Lei mi piace. E parecchio. È qualcosa che va oltre. Forse arrivato a questa età sto cominciando ad allontanarmi da alcune provvisorietà emozionali. Ma queste sono ciance, lei è adorabile, di nobile lignaggio (pur essendo e vivendo in una semplicità allarmante), comica, bellissima… Londra con lei ha un altro sapore. Molte cose ne hanno di diverso.
Mangiamo in un bistrot, io prendo tè e cake, lei una birra e un sandwich.
Vederla mangiare è sempre così interessante: racchiude sensualità, eleganza e voracità.
Camminiamo, entriamo in una galleria a vedere una mostra sulla parola. Ogni tanto ci abbracciamo, ci sfioriamo il viso.
Usciamo dalla galleria e andiamo a bere una birra, una Ale.
Dopo la terza birra decidiamo di mangiare una beef cake e continuiamo a bere. Parliamo. Di idee, sogni, letteratura, rock. E ci guardiamo. Per un attimo restiamo in silenzio a osservarci. Ci scuotiamo e ridiamo.
Alla fine mi chiede di andare a casa sua per il bicchiere della staffa.
Mentre parliamo sul divano accade. Ci avviciniamo e le labbra si uniscono, le lingue si cercano. Ho il cuore che mi esce dalla gola. Così forte.

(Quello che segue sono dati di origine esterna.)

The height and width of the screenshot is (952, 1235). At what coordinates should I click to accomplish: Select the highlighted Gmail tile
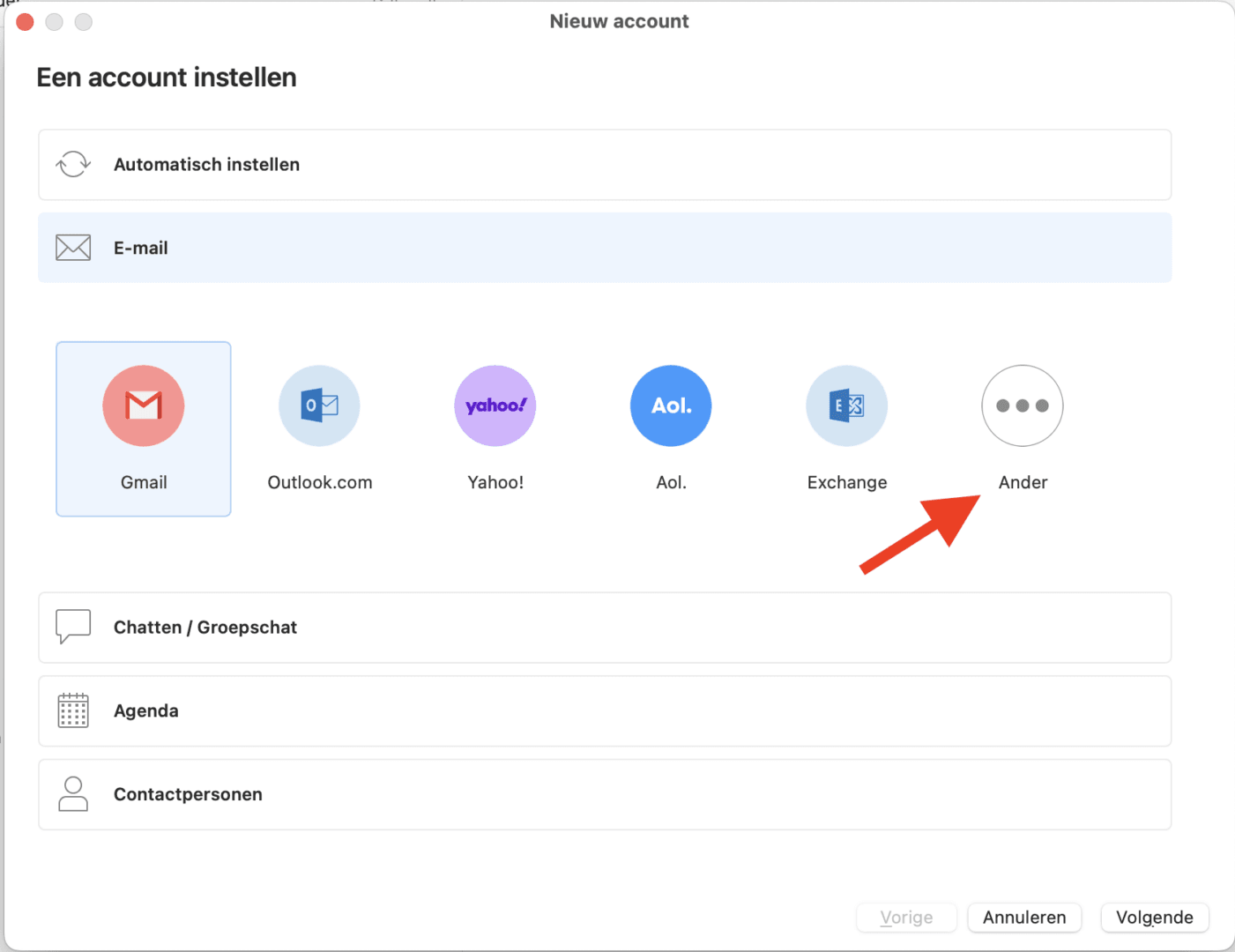pos(144,429)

“Vorrei fare un bagno” mi dice “Vieni con me?”. Non è una richiesta surreale, solo naturale.
Entro nel bagno con candele accese ovunque, schiuma e lei nella grande vasca.
M’immergo nell’acqua calda e sento la sua carne subito. Ci avviciniamo e ricominciamo a baciarci con le mani che sfiorano il pelo dell’acqua sui nostri corpi. L’aria è densa, fa caldo, i respiri sono profondi. Mi sale sopra e si sposta per farmi entrare in lei.
“Scendi più giù con il corpo” mi fa e con la mano mi spinge la testa indietro e io lo faccio, chiudo gli occhi, vado dietro e sento… caldo! Troppo caldo! E odore di bruciato!!! Lei sgrana gli occhi e inizia spegnermi i capelli che si erano incendiati con la candela.
Un secondo e ridiamo. Un secondo e capisco.
Un secondo e sono finalmente innamorato davvero.